Ravenna is also the final resting place of Dante Alighieri and wow, are the people of Ravenna proud of that fact. They won't let Florence forget it! Or have him back, of course! During WWII, Ravenna went to great lengths to keep his bones safe from bombs and looters, Florentines, etc. and hid them under this big pile of dirt and ivy.
I'm not really sure why people weren't confused or suspicious of a big mound of dirt appearing suddenly overnight, but whatever.
This is the former tomb of Dante. I guess the mound of dirt was a good idea if this was the only other option available.
Dante's new mausoleum/tomb
Dante's current headstone/tomb
The Basilica of San Apollinare Nuova was also really interesting if you have someone knowledgeable and awesome with you to explain why there are floating hands on some of the mosaic pillars.
This used to be a pagan temple with people in between the pillars. But when they converted it to a Christian church, they took out the people and put in curtains. I guess they got tired or were too lazy to fix the pillars, though. Or they thought no one would notice that those hands don't have bodies.

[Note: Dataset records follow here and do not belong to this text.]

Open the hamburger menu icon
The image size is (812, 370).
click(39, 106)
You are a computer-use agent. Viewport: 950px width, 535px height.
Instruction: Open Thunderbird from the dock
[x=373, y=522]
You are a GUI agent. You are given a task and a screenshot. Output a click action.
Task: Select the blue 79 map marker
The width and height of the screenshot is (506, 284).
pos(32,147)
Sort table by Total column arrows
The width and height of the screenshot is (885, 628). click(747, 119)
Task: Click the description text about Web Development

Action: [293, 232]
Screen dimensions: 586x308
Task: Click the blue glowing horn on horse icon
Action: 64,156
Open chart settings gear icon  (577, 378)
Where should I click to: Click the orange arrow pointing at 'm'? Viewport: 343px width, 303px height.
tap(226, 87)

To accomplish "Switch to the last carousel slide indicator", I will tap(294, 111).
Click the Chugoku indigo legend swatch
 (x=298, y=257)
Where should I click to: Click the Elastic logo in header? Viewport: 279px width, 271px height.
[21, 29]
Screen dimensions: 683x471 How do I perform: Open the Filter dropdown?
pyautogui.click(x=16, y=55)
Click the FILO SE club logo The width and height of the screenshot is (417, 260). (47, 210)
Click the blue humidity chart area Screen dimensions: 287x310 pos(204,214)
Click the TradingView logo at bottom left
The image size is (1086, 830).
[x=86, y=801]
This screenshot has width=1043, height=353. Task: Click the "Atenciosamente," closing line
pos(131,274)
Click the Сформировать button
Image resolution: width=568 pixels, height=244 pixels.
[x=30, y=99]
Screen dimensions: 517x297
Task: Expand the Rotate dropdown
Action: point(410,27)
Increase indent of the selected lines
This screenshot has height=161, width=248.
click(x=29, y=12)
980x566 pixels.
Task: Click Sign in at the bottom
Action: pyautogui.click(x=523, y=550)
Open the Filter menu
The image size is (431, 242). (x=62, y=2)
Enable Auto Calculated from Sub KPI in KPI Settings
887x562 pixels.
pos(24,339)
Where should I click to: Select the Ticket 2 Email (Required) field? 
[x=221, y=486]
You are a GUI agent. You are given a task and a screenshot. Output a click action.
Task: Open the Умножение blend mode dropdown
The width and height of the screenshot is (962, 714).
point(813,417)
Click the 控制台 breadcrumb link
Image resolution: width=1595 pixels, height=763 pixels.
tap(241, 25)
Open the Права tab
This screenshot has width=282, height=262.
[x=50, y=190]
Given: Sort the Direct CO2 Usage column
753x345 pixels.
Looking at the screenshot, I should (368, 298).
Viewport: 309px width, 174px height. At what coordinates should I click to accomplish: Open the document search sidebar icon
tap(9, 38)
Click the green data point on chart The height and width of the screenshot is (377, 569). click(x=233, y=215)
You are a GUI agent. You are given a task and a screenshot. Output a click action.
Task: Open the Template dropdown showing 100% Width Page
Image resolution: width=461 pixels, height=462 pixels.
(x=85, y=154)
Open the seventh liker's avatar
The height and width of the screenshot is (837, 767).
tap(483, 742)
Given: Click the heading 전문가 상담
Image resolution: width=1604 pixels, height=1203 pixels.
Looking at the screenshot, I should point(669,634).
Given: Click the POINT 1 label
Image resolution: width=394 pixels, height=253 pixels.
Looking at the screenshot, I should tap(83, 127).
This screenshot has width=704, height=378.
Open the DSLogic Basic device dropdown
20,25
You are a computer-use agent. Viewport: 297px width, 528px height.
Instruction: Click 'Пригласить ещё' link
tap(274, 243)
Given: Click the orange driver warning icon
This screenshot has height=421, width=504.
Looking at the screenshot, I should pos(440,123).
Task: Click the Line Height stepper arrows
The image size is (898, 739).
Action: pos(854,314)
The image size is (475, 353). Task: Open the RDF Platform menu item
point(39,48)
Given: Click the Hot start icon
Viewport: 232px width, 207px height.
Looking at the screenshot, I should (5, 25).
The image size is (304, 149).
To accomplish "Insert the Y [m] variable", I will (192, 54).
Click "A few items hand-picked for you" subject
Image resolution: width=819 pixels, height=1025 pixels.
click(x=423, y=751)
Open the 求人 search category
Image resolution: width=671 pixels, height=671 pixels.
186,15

The Basilica di San Francesco, though, has to be the coolest thing about Ravenna. And, really, it's only this really small space in the whole huge church that is so amazing. It's behind the rather unimpressive high vaulted ceilings and naves and what-have-yous (okay, I mean, they would be impressive if you hadn't seen ancient Greek architecture in Sicily and amazing Byzantine mosaics in all the other churches in Ravenna). See, the soil in Ravenna is super soft--good for agriculture, but really crappy for building preservation. And because the soil is so soft, the old buildings in Ravenna are actually sinking. The Basilica di San Francesco has been sinking for a really, really long time. During that time, the people of Ravenna have had to keep building a new floor so that the church remains at street level. And the water table is so high that the water has covered some of the lower floors (there are about 3 or 4 floor levels). But the really cool part is that under that water, the first floor of the church was once covered in mosaics (much like the rest of Ravenna). Because the water is covering these mosaics, the church keeps goldfish in the water to keep it clean so you can see the awesome mosaics from this little balcony in the back of the church.
In Ferrara this weekend, we had a Chocolate Festival (yes, Italy really is that awesome). This is a picture of the absolutely adorable--and edible!--chocolate animals at one of the booths.